また郡検視局によると、ヘイデンの遺体に外傷や他殺の形跡は確認されなかった。ピープル誌などのメディアは、米連邦麻薬取締局(DEA)も捜査に関与していると報じており、当時の状況などから、薬物の過剰摂取の可能性も浮上している。
ただあくまで、死因や詳細な経緯については、引き続き調査が進められている段階。いまのところ、当局が現場にいたブライアンを罪に問うこともしていない。
ネット上では真偽不明の噂や憶測に基づく報道が飛び交っているが、遺族や代理人は、正確な調査結果が出るまで、過度な報道やゴシップを控えるよう呼びかけている。
母との確執、弟の死、依存症……華やかな活躍の裏で抱えていた苦悩

大ヒットドラマ『HEROES/ヒーローズ』で一躍有名になったヘイデン・パネッティーア
ヘイデンは生後8カ月でモデルとして芸能活動を開始。9歳で映画デビューを果たし、子役として活躍した。
2006年開始のドラマ『HEROES/ヒーローズ』でチアリーダー、クレア・ベネット役を演じて一躍有名となり、その後も『スクリーム』シリーズやドラマ『ナッシュビル カントリーミュージックの聖地』などの話題作に出演。2026年1月公開の映画『Sleepwalker』が最後の作品となった。

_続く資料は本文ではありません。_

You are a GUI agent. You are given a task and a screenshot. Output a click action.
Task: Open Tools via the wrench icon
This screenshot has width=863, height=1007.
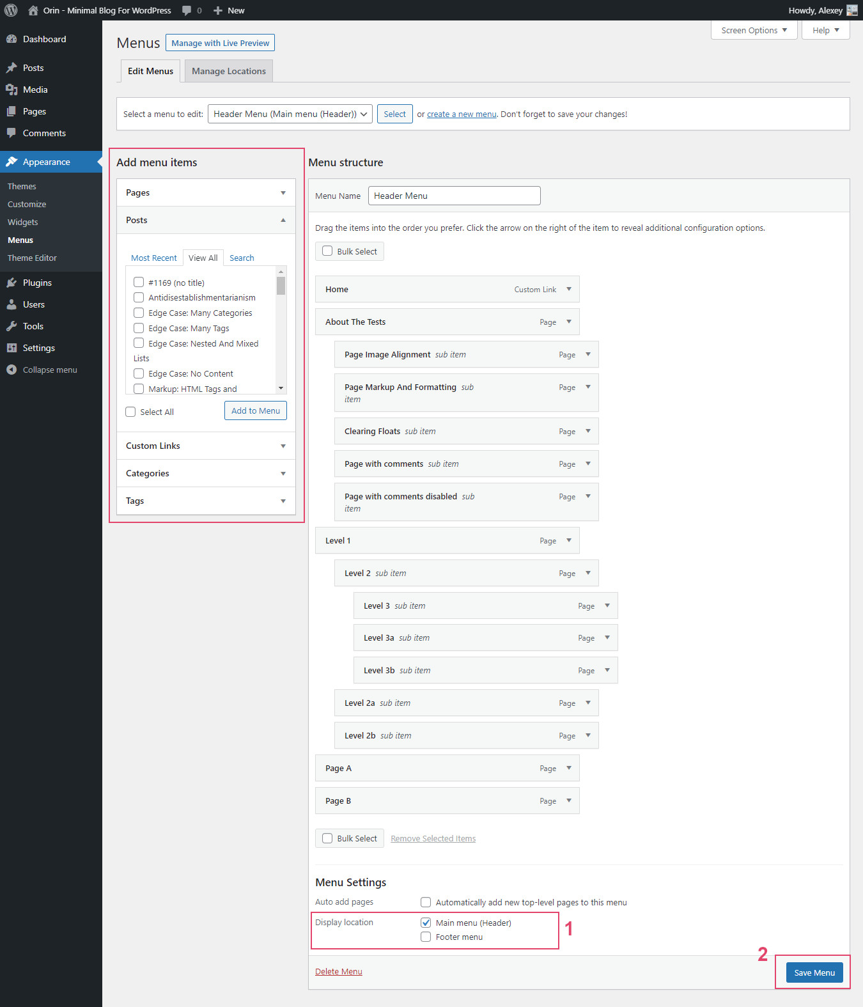12,326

音楽活動に加え、自身の信念に基づいて行動を起こす活動家の顔も持っていたヘイデン。2010年4月には和歌山県太地町を訪れ、日本のイルカ漁に対して抗議活動を決行。ロシアによる軍事侵攻直後の2022年3月にはウクライナを支援する団体を設立し、援助物資を届ける活動を行なった。
私生活では、ウクライナの元世界ヘビー級王者ウラジミール・クリチコと婚約し、子宝にも恵まれた。その一方で多くの困難も経験した。

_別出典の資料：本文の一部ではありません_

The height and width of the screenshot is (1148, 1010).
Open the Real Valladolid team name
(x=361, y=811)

回顧録では、ブライアンとの虐待的な関係以外にも、薬物やアルコール依存症との闘い、疎遠になっていた母レスリーさんとの複雑な関係性、出産後の産後うつなどについて詳しく記されている。2023年2月に28歳の若さで亡くなった弟のジャンセンについても触れ、彼の死がもたらした壮絶な喪失感を「自分の半身を失ったようだった」と綴っている。